PGRI sedang bergolak. Ini karena tidak transparannya pengurus pusat yang diketuai Sulistyo dalam mengelola dana anggota. Akibatnya, anggota di berbagai daerah tidak lagi rela gajinya dipotong sebagai iuran rutin bulanan. Padahal, sejak dulu organisasi profesi guru tertua di Tanah Air ini menarik iuran anggota dari gaji yang dipotong secara langsung.
Iuran anggota itu kabarnya untuk menopang operasional organisasi. Sayangnya, anggota tidak pernah mendapatkan laporan pertanggungjawabannya secara transparan. Besarnya iuran anggota cukup bervariasi mulai dari Rp 5.000 sampai dengan Rp 10.000. Jika saat ini diklaim ada 3 juta anggota PGRI di seluruh Indonesia, kalikan saja uang yang terkumpul dalam satu bulan. Jumlahnya cukup fantastis mencapai puluhan miliar.
Selain iuran wajib itu, para guru juga masih ditarik iuran insidental setiap PGRI mengadakan kegiatan. Tak ayal, anggota di berbagai daerah pun meradang. Dilansir dari situs HaluanKarimun, 11 Pebruari 2015, salah seorang guru swasta berinisial ET, mengakui kalau iuran wajib sebesar Rp 5.000 memang dipotong langsung dari gajinya setiap bulan yang tidak seberapa.
“Iuran wajib Rp 5.000 dipotong dari gaji, tapi ada lagi iuran wajib khusus sekolah setiap ada kegiatan PGRI. Jadi dikemanakan iuran bulanan yang kami setor ke PGRI?” tanya ET.
Pernyataan ET itu diperkuat salah seorang guru pegawai negeri sipil (PNS) di Tanjungbatu yang mengajar di sekolah negeri. Menurutnya, iuran wajib para guru itu benar adanya dan dipotong dari gaji dengan besaran yang harus disetor kepada PGRI Rp 10 ribu setiap bulan.

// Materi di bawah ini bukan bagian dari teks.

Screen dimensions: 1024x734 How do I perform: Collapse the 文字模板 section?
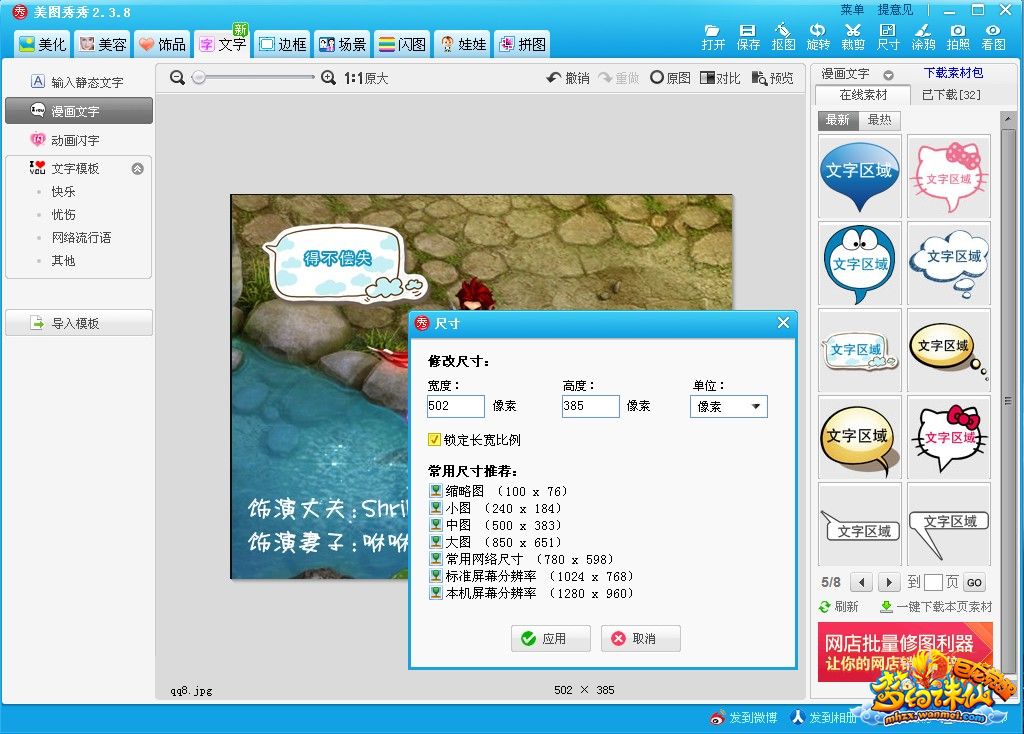[138, 169]
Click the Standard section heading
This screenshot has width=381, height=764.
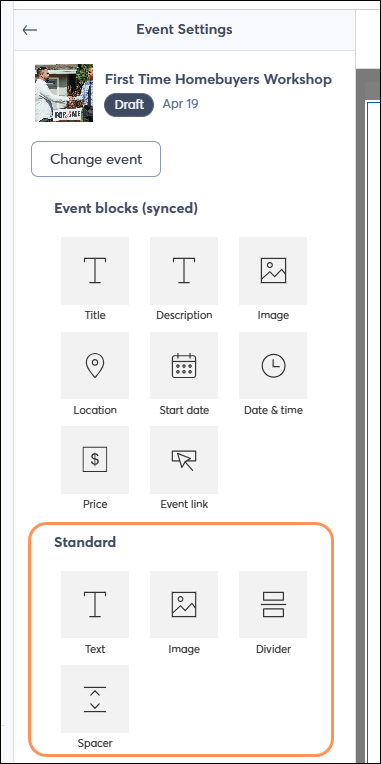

Perlawanan terhadap iuran paksa ini juga datang dari Sulawesi Selatan (Sulsel). Dikutip dari kabarmakassar.com, 5 Desember 2015, ketua Ikatan Guru Indonesia (IGI) Sulsel, Muhammad Ramli Rahim mendesak organisasi pusatnya agar segera menghentikan segala bentuk pemotongan paksa gaji guru untuk organisasi guru tertentu.
“Kami di IGI Sulsel meminta bendahara sekolah, bendahara dinas atau siapa pun yang sering memotong paksa gaji guru untuk organisasi guru tertentu agar berhenti memotong paksa gaji guru,” tegas Muhammad Ramli Rahim.
Ia juga berharap agar guru yang tergabung dalam organisasi tertentu tersebut secara tulus ikhlas menyetorkan iurannya tanpa harus dipotong di muka. Jangan sampai pemda, dinas pendidikan, bahkan sekolah menjadi perpanjangan tangan organisasi tertentu untuk memotong gaji.
Proses demokratisasi yang mensyaratkan transparansi dan akuntabilitas seharusnya menyadarkan pengurus PGRI. Sudah bukan zamannya lagi main paksa dalam memungut iuran. Tanpa perubahan yang berarti, bukan mustahil jika nanti PGRI akan ditinggal anggotanya. Tentu ini sebuah kerugian besar, karena bagaimana pun secara historis PGRI lekat dengan perjuangan memerdekakan bangsa ini dari kebodohan. Hari lahirnya saja hanya terpaut 100 hari dari ProklamasiKemerdekaan RI. Hanya karena ulah elit-elitnya sajalah PGRI kini bak mimpi buruk bagi para anggota. Iuran setiap bulan ditarik namun tidak jelas penggunaannya.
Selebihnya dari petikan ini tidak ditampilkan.